Tuesday, June 17, 2008

The Activist Court

Remeber when liberals were screaming about precedent and how the Roberts court was an abomination--nay, a massacre--of longstanding legal principles? Why, you'd think moonbats actually cared about the law, to listen to them blather on about stare decisis!

Naturally, I've been waiting for the screaming about stare decisis regarding the Boumediene case in which five liberal justices threw precedent under the bus, as it were, to arrive at the decision they wanted.

Well, I'm still waiting.

Liberals?

*hears crickets*

Oh, that's right. I keep forgetting that for liberals, stare decisis is important when it's a decision they like, like killing babies or helping criminals. But when a decision hurts the U.S., they can't even pronounce stare decisis.

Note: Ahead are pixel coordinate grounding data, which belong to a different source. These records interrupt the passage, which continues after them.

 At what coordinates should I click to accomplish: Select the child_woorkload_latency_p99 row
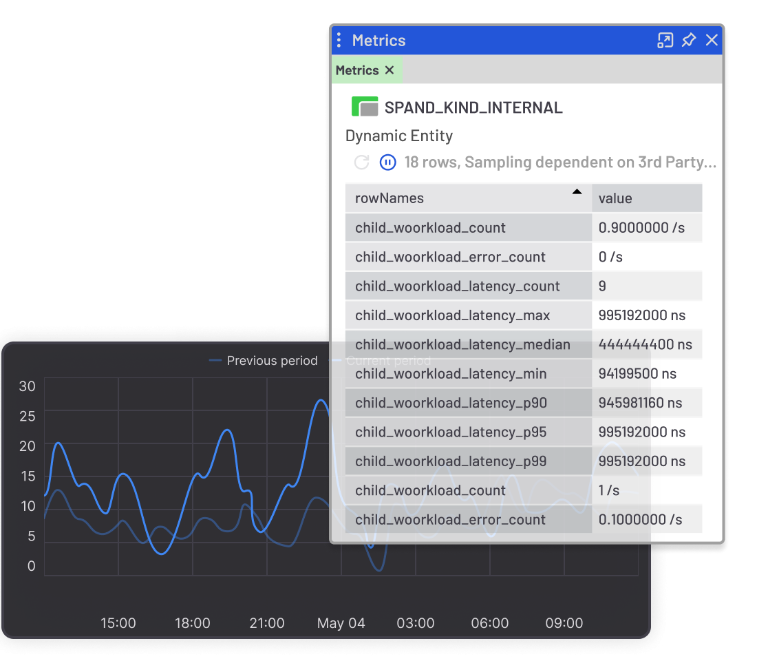[451, 461]
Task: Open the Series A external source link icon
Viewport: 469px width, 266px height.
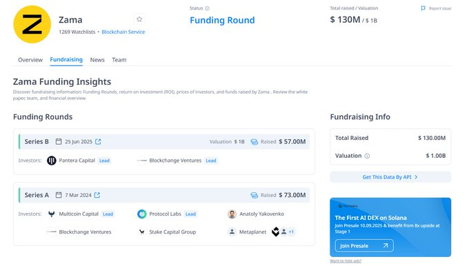Action: (97, 195)
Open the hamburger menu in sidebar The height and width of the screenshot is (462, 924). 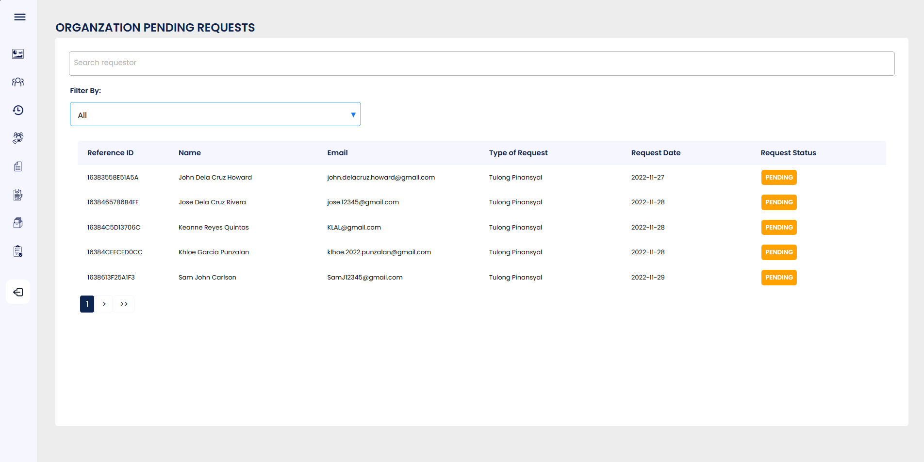coord(20,17)
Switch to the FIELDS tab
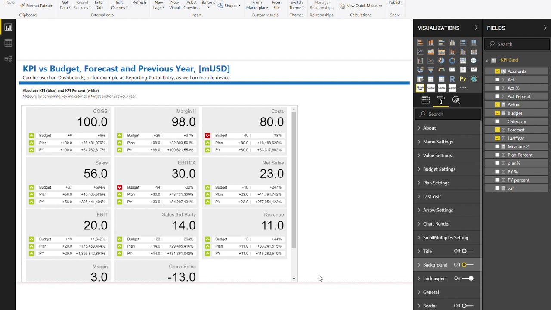This screenshot has width=551, height=310. (496, 28)
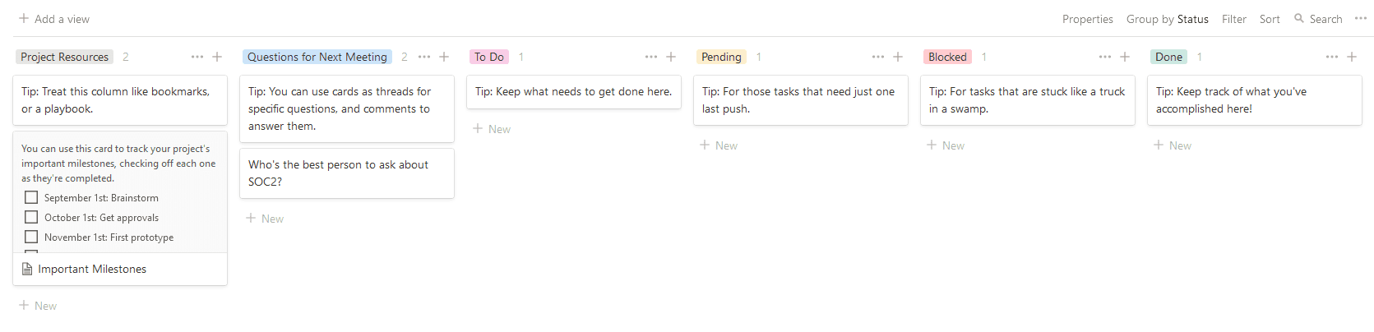Open the three-dot menu for the Pending column

[878, 57]
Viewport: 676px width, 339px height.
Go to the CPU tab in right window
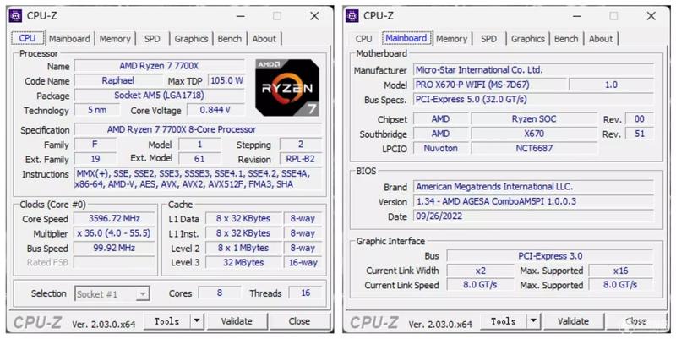click(364, 39)
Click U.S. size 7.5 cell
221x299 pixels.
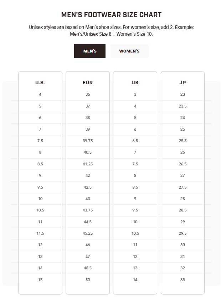[x=40, y=141]
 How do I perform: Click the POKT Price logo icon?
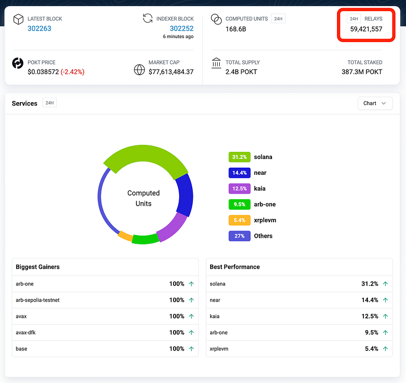point(18,63)
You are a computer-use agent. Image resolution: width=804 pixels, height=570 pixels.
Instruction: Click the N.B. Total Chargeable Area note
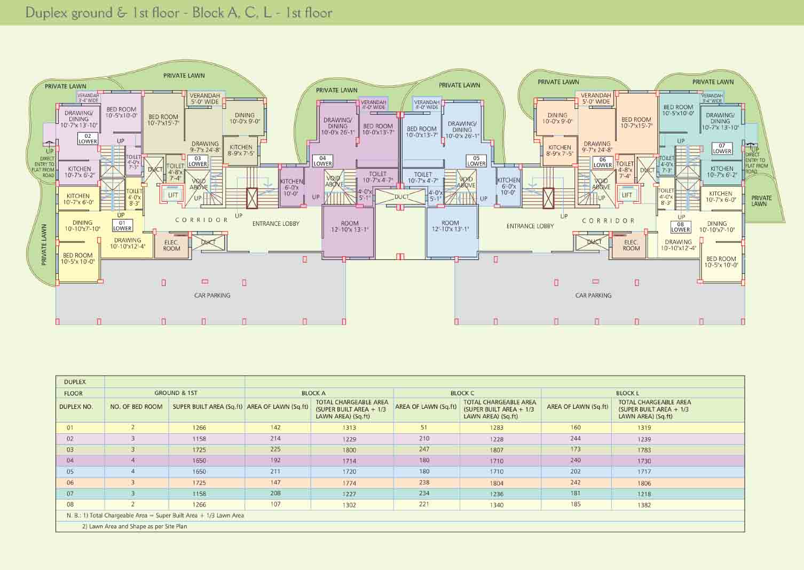click(x=155, y=516)
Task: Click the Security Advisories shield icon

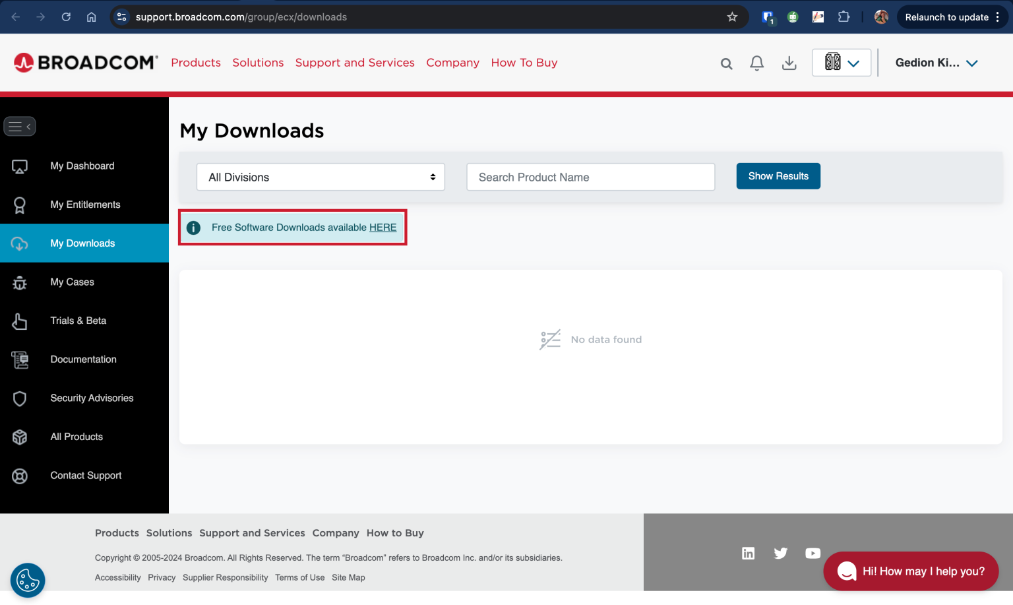Action: 20,398
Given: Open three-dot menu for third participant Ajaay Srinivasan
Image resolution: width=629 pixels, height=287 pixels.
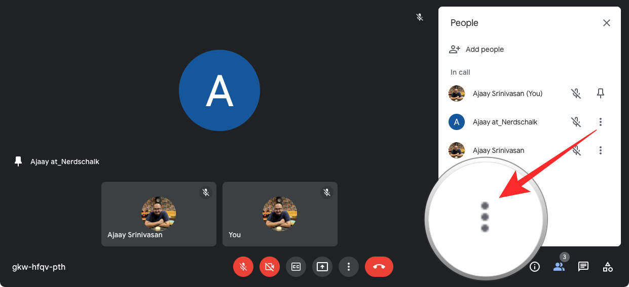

This John Yoo piece sums up the hypocrisy:

Boumediene should finally put to rest the popular myth that right-wing conservatives dominate the Supreme Court. Academics used to complain about the Rehnquist Court's "activism" for striking down minor federal laws on issues such as whether states are immune from damage lawsuits, or if Congress could ban handguns in school. Justice Anthony Kennedy -- joined by the liberal bloc of Justices John Paul Stevens, David Souter, Ruth Ginsburg and Stephen Breyer -- saves his claims of judicial supremacy for the truly momentous: striking down a wartime statute, agreed upon by the president and large majorities of Congress, while hostilities are ongoing, no less.

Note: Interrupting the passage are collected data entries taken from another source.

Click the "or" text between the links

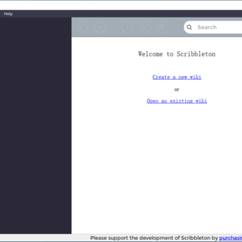point(177,89)
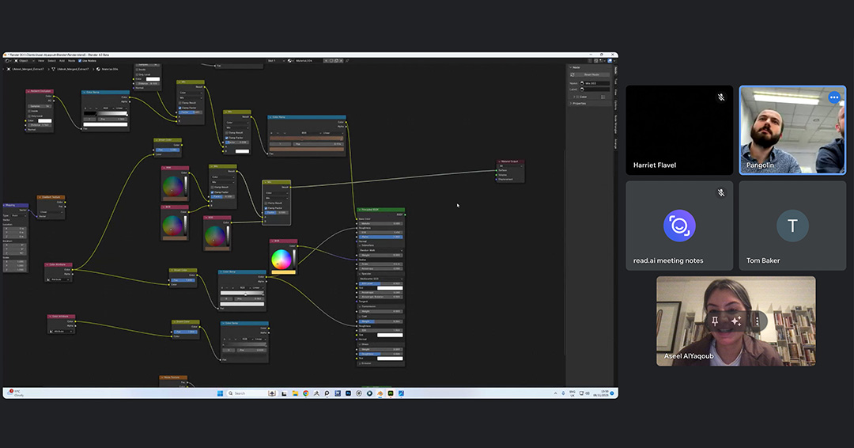854x448 pixels.
Task: Click the muted microphone icon on Harriet Flavel's tile
Action: 720,97
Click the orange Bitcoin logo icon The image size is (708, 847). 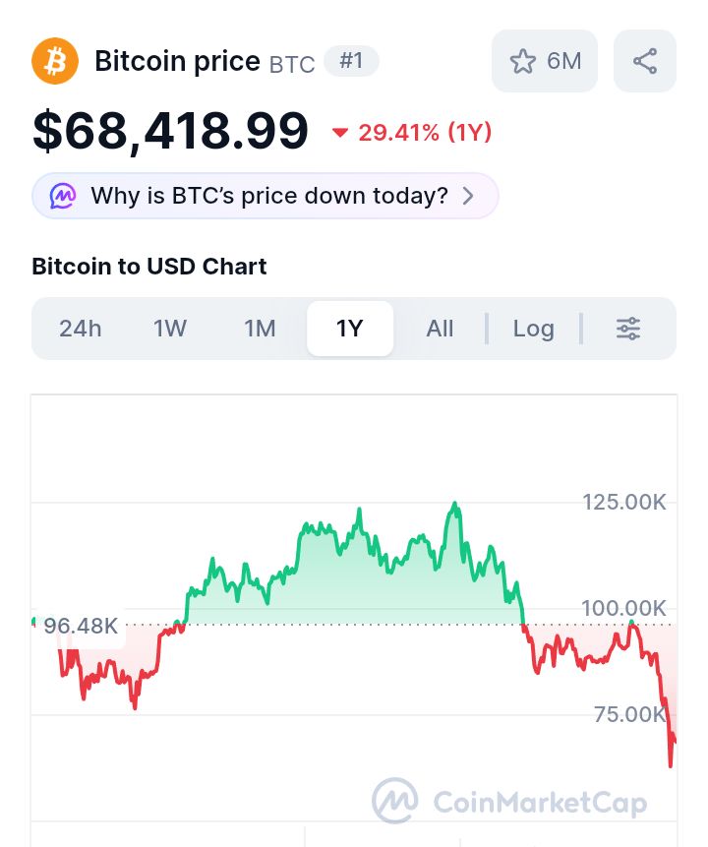pos(55,61)
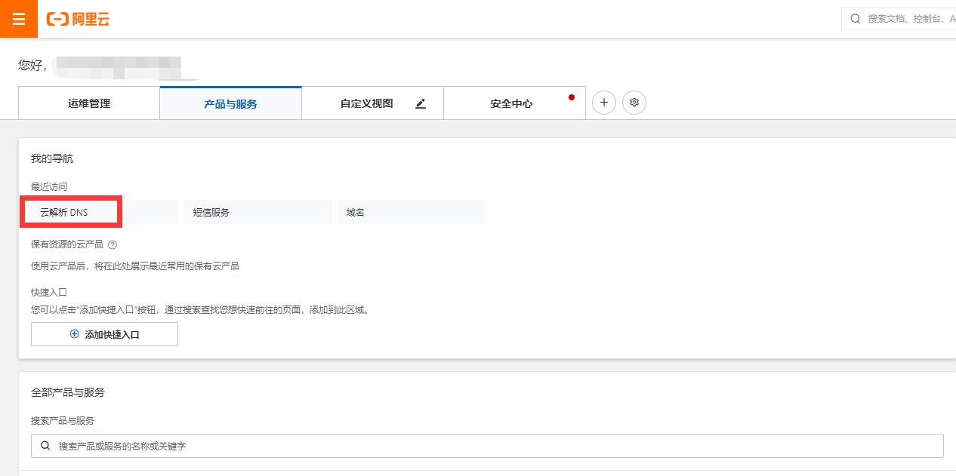Click the magnifier icon in product search box
This screenshot has width=956, height=476.
[45, 446]
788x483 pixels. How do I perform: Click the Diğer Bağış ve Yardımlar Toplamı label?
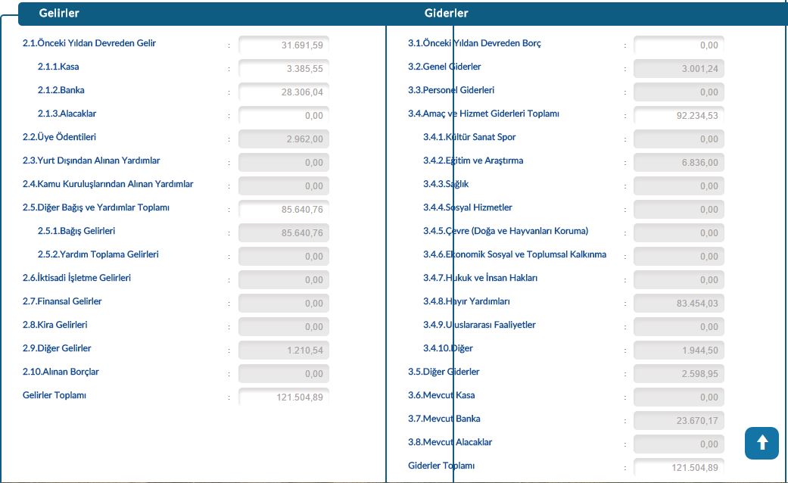pyautogui.click(x=96, y=207)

First out the window went precedent. Under the writ of habeas corpus, Americans (and aliens on our territory) can challenge the legality of their detentions before a federal judge. Until Boumediene, the Supreme Court had never allowed an alien who was captured fighting against the U.S. to use our courts to challenge his detention.

In World War II, no civilian court reviewed the thousands of German prisoners housed in the U.S. Federal judges never heard cases from the Confederate prisoners of war held during the Civil War. In a trilogy of cases decided at the end of World War II, the Supreme Court agreed that the writ did not benefit enemy aliens held outside the U.S. In the months after the 9/11 attacks, we in the Justice Department relied on the Supreme Court's word when we evaluated Guantanamo Bay as a place to hold al Qaeda terrorists.

Yeah, that Roberts Court is sooo darn conservative. Remind the moonbats of this when they cry and whine about the D.C. gun case.